- 1.Functie
In bijlage 1 zijn de functies opgenomen. De werkgever bepaalt de functie van de werknemer. De werkgever kijkt daarbij naar de werkzaamheden van de werknemer. - 2.De werkgever laat schriftelijk weten:
– welke functie met functieomschrijving de werknemer heeft
– in welke loongroep de werknemer is ingedeeld en
– welk ervaringsjaar is toegekend. - 3.Geschillen over functie-indeling
Is er een geschil over de functie-indeling? Dan kan de werkgever dit voorleggen aan de commissie functie-indeling. Het reglement van deze commissie is opgenomen in de fonds-cao. - 4.Ervaringsjaren
- a.Ieder jaar op 1 januari krijgt de werknemer het recht op een ervaringsjaar. Dit gebeurt tot de werknemer het maximaal aantal ervaringsjaren in de loongroep heeft bereikt. Om recht te hebben op een ervaringsjaar moet de werknemer minimaal een jaar in de functie gewerkt hebben.
- b.De werkgever kan er voor kiezen om ervaringsjaren toe te kennen op basis van een functiebeoordeling.

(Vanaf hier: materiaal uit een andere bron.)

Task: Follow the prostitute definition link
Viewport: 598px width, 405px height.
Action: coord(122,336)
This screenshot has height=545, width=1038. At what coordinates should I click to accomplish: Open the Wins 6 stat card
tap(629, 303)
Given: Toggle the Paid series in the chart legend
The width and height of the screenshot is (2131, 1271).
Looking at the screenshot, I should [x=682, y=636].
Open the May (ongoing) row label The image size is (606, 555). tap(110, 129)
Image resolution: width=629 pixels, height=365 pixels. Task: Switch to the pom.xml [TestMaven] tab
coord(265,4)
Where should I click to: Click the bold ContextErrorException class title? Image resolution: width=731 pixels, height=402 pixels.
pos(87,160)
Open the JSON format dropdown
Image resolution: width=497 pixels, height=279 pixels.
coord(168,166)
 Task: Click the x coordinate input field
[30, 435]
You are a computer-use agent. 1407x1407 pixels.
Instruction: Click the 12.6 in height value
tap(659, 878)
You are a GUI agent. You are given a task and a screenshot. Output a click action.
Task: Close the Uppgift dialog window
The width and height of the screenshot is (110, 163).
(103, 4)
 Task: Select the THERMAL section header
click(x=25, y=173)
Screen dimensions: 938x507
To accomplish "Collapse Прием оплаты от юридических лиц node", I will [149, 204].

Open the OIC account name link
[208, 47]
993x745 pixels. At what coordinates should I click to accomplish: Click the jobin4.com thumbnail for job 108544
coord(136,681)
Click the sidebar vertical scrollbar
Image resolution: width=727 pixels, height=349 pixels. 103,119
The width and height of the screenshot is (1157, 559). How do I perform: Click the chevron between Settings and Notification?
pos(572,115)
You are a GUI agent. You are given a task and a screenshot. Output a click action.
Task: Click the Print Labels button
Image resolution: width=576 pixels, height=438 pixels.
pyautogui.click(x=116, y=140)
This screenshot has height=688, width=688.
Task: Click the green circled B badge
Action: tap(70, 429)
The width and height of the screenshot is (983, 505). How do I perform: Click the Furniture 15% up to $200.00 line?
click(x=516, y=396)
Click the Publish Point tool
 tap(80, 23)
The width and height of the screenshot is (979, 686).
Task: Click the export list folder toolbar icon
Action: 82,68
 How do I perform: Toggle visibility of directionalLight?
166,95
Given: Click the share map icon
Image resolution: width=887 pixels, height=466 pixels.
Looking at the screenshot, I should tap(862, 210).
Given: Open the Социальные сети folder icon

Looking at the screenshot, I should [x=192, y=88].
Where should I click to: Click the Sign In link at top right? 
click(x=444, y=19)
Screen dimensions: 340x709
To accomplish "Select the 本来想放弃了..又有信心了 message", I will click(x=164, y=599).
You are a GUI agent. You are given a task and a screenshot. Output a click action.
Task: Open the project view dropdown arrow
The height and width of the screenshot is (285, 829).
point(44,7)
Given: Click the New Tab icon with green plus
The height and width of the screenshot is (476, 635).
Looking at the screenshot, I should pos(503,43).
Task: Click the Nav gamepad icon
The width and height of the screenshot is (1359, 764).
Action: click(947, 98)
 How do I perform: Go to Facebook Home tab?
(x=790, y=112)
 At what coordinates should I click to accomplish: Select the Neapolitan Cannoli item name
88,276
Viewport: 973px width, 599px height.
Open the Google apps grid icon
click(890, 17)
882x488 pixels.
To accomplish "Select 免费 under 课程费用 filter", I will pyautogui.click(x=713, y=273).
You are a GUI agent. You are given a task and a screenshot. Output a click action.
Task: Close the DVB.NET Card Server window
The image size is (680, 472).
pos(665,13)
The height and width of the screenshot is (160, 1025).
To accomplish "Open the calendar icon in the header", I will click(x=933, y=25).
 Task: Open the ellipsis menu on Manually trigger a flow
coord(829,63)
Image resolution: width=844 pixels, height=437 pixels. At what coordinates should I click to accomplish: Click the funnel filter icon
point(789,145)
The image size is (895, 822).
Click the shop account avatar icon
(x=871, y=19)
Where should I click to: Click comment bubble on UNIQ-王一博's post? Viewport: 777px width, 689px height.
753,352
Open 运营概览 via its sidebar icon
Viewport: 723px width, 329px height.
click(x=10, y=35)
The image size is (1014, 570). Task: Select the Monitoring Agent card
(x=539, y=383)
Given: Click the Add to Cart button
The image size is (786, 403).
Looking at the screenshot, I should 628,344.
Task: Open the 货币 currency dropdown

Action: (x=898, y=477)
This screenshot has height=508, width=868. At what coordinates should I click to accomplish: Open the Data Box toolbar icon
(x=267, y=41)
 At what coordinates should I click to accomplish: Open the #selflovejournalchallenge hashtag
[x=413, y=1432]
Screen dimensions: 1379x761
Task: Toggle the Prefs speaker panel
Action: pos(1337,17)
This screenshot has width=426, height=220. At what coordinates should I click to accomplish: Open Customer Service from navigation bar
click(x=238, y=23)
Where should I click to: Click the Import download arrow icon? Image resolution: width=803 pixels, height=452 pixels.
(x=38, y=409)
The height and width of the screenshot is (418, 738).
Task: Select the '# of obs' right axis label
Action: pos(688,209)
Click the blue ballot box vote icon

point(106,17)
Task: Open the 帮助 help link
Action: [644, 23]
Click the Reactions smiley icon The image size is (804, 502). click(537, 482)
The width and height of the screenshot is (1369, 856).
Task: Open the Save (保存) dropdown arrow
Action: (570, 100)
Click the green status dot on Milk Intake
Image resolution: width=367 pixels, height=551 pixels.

Als de werkgever hiervoor kiest is sub a niet van toepassing. De functiebeoordeling vindt plaats volgens het protocol functiebeoordeling (bijlage 8). Per bedrijf moeten de kwalificaties voor tenminste 2/3 goed, zeer goed of uitstekend te zijn.
- 5.Andere werkzaamheden
- a.Vraagt de werkgever de werknemer werkzaamheden te doen die bij een hoger ingeschaalde functie passen? Dan wordt het uurloon passend bij die functie uitbetaald.
- b.Vraagt de werkgever de werknemer werkzaamheden te doen die bij een lager ingeschaalde functie passen? Dan houdt hij het uurloon bij de functie waarin hij is aangesteld. Dit geldt niet als de kwaliteit van het werk of het gedrag van werknemer daarvoor de reden was.